Deconstructing Obama's lawyerly evasions on Wright

By An American Thinker editorial
Barack Obama desperately needs to distance himself from his spiritual mentor and pastor of two decades, Jeremiah Wright, Jr.  But the man who wants America to believe his promise of unspecified change adopts the carefully-parsed language of a Harvard-trained lawyer. There is a fundamental discordance in spirit between a canny, evasive lawyer inserting loopholes, and the smiling vision of unity and change you can believe in.

Here is the key paragraph of Obama's
statement, bizarrely first published on the Huffington Post, a website that once featured Senator Joseph Lieberman in minstrel blackface. There are multiple evasions buried in each line, analyzed below:

"The statements that Rev. Wright made that are the cause of this controversy were not statements I personally heard him preach while I sat in the pews of Trinity or heard him utter in private conversation. When these statements first came to my attention, it was at the beginning of my presidential campaign. I made it clear at the time that I strongly condemned his comments. But because Rev. Wright was on the verge of retirement, and because of my strong links to the Trinity faith community, where I married my wife and where my daughters were baptized, I did not think it appropriate to leave the church."

----

## WRITTEN REQUEST
According to the editorial, where was Obama's statement first published?

----

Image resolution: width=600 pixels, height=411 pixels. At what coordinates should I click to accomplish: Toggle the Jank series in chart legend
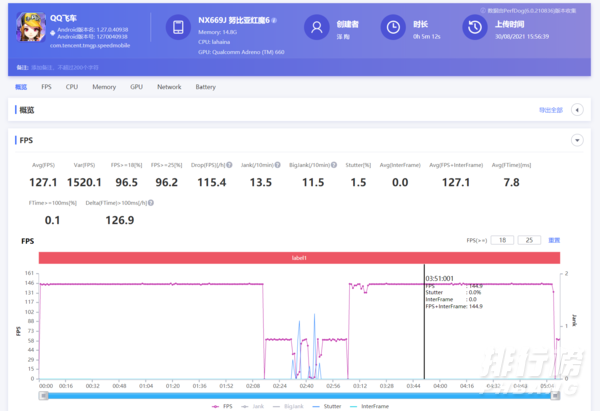[x=253, y=406]
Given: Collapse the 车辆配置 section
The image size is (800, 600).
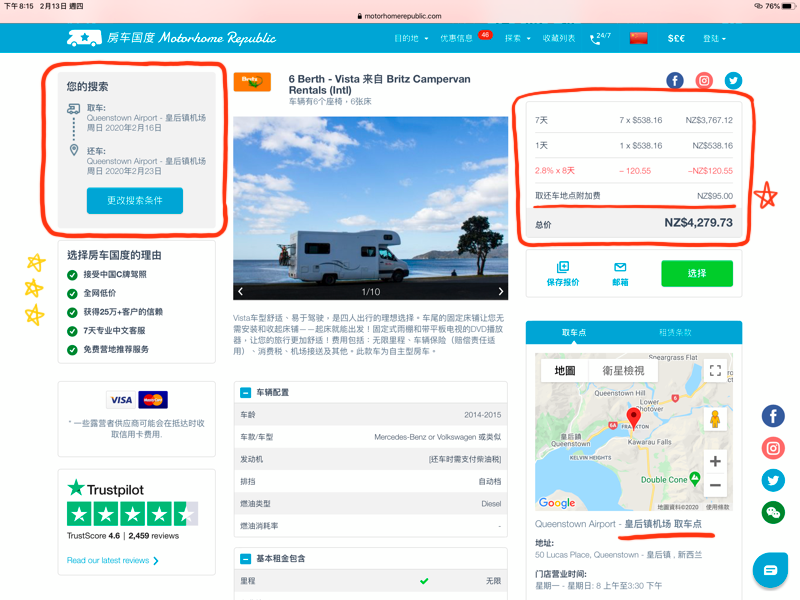Looking at the screenshot, I should (x=246, y=393).
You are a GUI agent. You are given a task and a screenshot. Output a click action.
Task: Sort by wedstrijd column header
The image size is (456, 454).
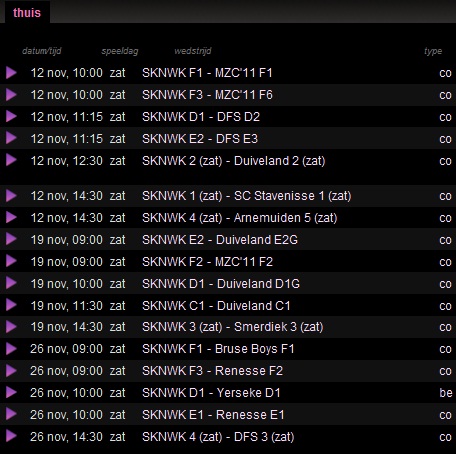click(193, 51)
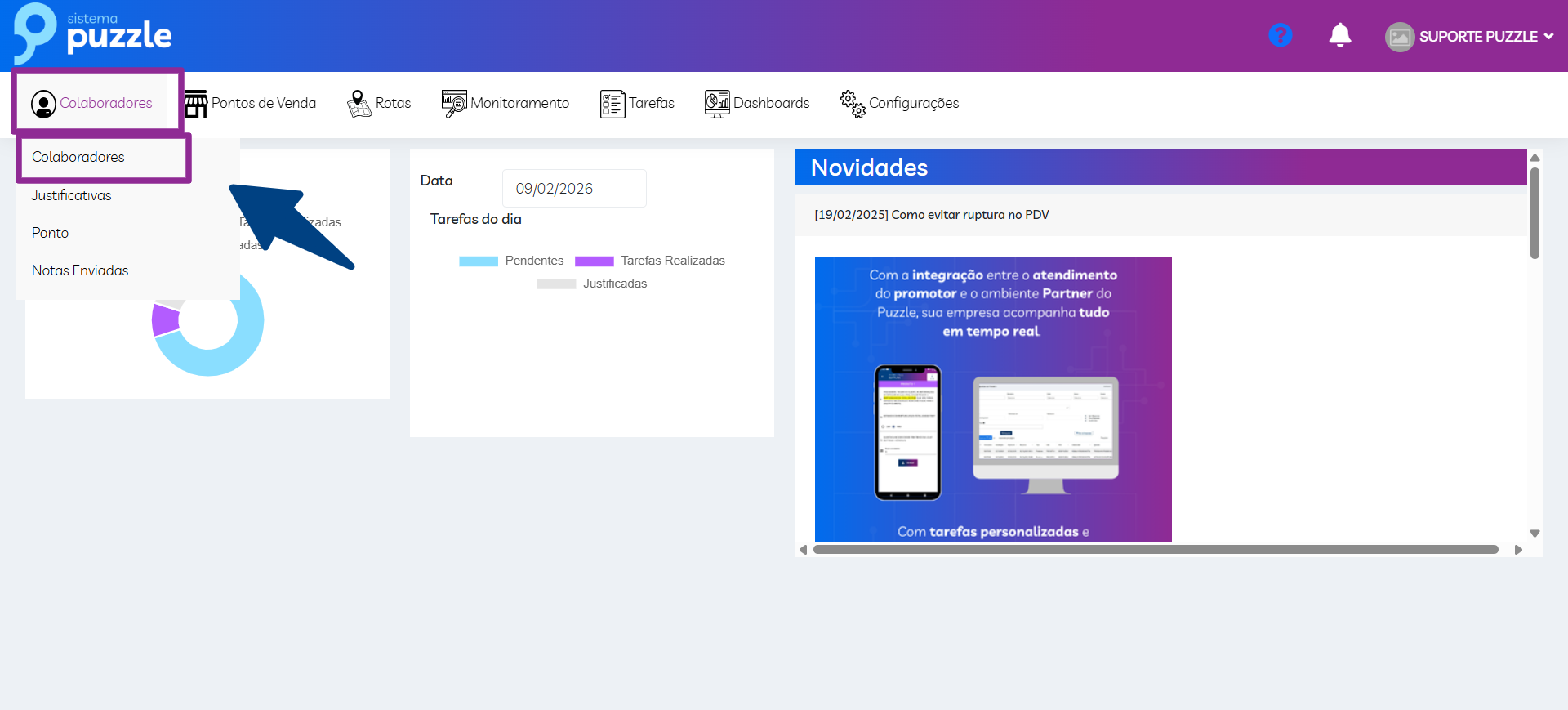Image resolution: width=1568 pixels, height=710 pixels.
Task: Click the Rotas map pin icon
Action: pyautogui.click(x=359, y=104)
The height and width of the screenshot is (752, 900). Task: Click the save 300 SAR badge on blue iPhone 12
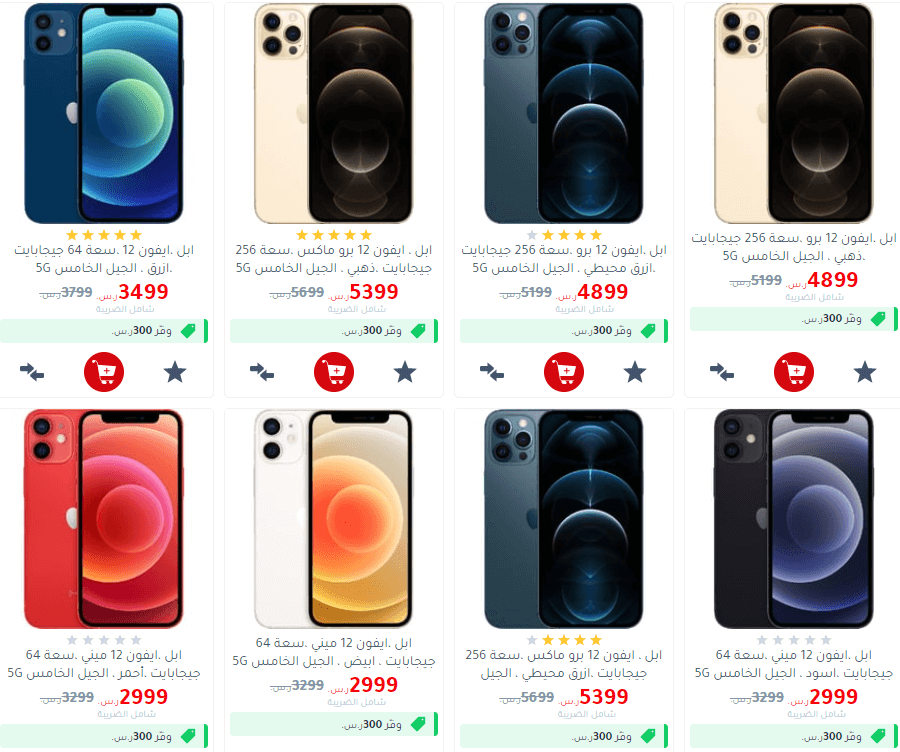(104, 331)
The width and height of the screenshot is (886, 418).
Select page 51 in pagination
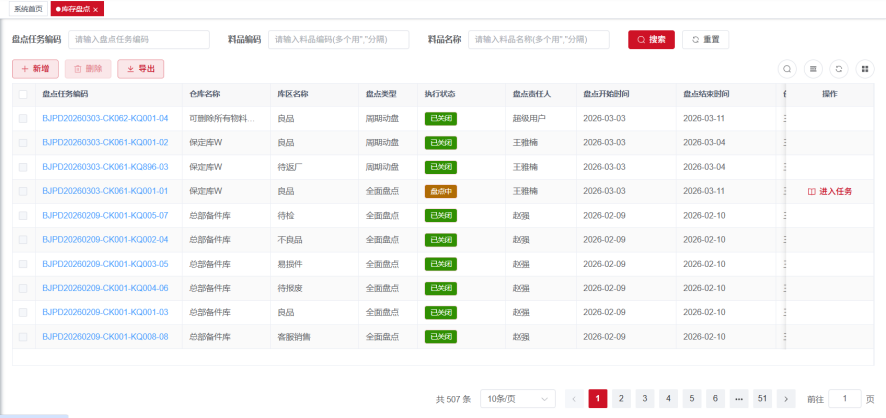pos(762,399)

----

## PROBLEM SOLUTION
On the Huffington Post.